DBP: Tecrit sistemine karşı net duruş sergilenmeli
DBP Merkez Yürütme Kurulu, Kürt Halk Önderi Abdullah Öcalan’a yönelik 15 Şubat komplosunun yıldönümünde tecrit sistemine karşı net tutum sergilemeye çağırdı.
DBP Merkez Yürütme Kurulu, Kürt Halk Önderi Abdullah Öcalan’a yönelik 15 Şubat komplosunun yıldönümünde tecrit sistemine karşı net tutum sergilemeye çağırdı.

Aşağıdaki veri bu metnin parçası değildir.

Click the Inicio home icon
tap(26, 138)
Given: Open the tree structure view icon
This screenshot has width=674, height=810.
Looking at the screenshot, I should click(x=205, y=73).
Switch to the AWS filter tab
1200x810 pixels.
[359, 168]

Demokratik Bölgeler Partisi (DBP) Merkez Yürütme Kurulu yaptığı yazılı açıklamada komployu kınarken, Mereş merkezli depremlere de değindi.
Açıklamada, “AKP-MHP iktidarı diğer toplumsal meseleler gibi bu felakette de üzerine düşen sorumluluğu yerine getirmemiş, yarayı sarmak yerine yardım edenleri engellemeye çalışmaktadır. Sivil toplum kuruluşları ve gönüllülerin bölgelerdeki çalışmalarını engellemeye çalışmaktadır. Bu felaket bize Sayın Öcalan'ın demokratik, ekolojik ve kadın özgürlüğü paradigmasının ne kadar önemli olduğunu bir kez daha gösteriyor. Rojava'da ezilen halkların özgürlük timsali haline gelen bu paradigma, ‘kadın, yaşam, özgürlük’ sloganıyla Doğu'da başarı umudu haline gelmiş ve uluslararası komplonun devam etmesinin de sebebi olmuştur” denildi.
Açıklamada devamla şunlar ifade edildi:
“Sözde ‘insan hakları standartlarını belirleyen’ ulus devletler ve NATO gibi hegemonik güçler çıkarlarını korumak için herhangi bir standart tanımadılar. Bugün, Sayın Öcalan'ın durumuna sessiz kalan uluslararası sivil örgüt CPT'nin tecride karşı duruşu, bu örgütün hegemonik güçlerin çıkarlarına göre hareket ettiğini ve insanların haklarını hiçe saydığını bir kez daha göstermektedir. Uluslararası güçler de AKP-MHP'nin yardımıyla ve tecrit yoluyla komployu devam ettiriyorlar. Hem komplo öncesi hem de komplo sonrası Sayın Öcalan, Kürt sorununun ateşkeslerle çözümünün önünü açmaya çalıştı. Ancak çabaları bazı güçler tarafından provokasyonlarla engellendi. Bu güçlere destek verenlerin, komployu tecrit yoluyla sürdürmek istediklerini bugün çok iyi anlıyoruz.
DBP olarak, 15 Şubat Uluslararası Komplosunu bir kez daha kınıyor, başta CPT olmak üzere uluslararası sivil ve insan hakları örgütlerini temel sorumluluklarını yerine getirmeye çağırıyoruz. Demokrasinin güçleri olan Kürdistan ve Türkiye halkına çağrımız, tecrit sistemine karşı net bir duruş sergilemeleri ve toplumsal sorunların demokratik çözümünde aktör olan Sayın Öcalan'ın fiziki özgürlüğü için birlikte mücadele etmeleridir.”